Dravet syndrome is a severe and progressive genetic epilepsy, characterized by frequent, prolonged and refractory seizures beginning within the first year of life.
The effects of the disease go beyond seizures and often include cognitive regression or developmental stagnation, ataxia, speech impairment and sleep disturbances.
Compared with the general epilepsy population, people living with Dravet syndrome have a higher risk of sudden unexpected death in epilepsy, or SUDEP.
Approximately 85% of Dravet syndrome cases are caused by spontaneous, heterozygous loss of function mutations in the SCN1A gene.
This gene encodes the voltage-gated sodium channel type 1 alpha subunit (NaV1.1). Currently available treatments do not address this mutation, the underlying cause of Dravet syndrome.

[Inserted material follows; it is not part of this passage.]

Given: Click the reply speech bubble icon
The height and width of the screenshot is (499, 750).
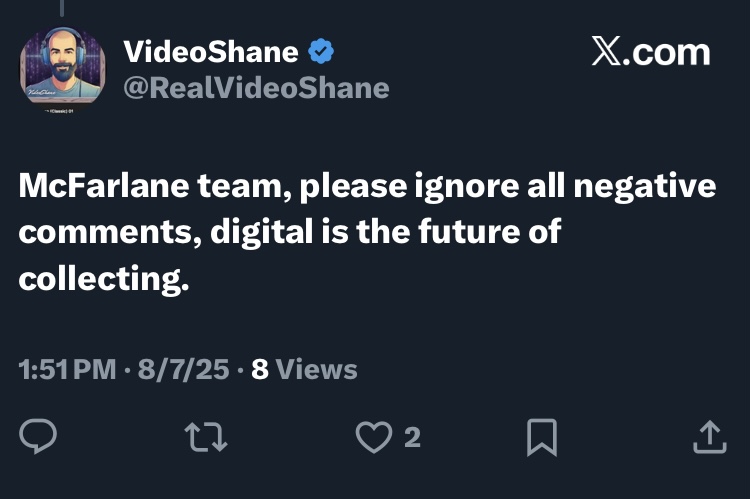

The FDA's Office of Orphan Drug Products grants orphan status to support the development of medicines for safe and effective treatment, diagnosis or prevention of rare diseases or disorders that affect fewer than 200,000 people in the United States.
Orphan drug designation entitles recipients to various development incentives, including tax credits for qualified clinical testing, an exemption from FDA application fees, and a seven-year period of marketing exclusivity in the United States, if the drug is approved.
Dravet syndrome is a severe and progressive genetic epilepsy characterized by frequent, prolonged and refractory seizures, beginning within the first year of life. Dravet syndrome is difficult to treat and has a poor long-term prognosis.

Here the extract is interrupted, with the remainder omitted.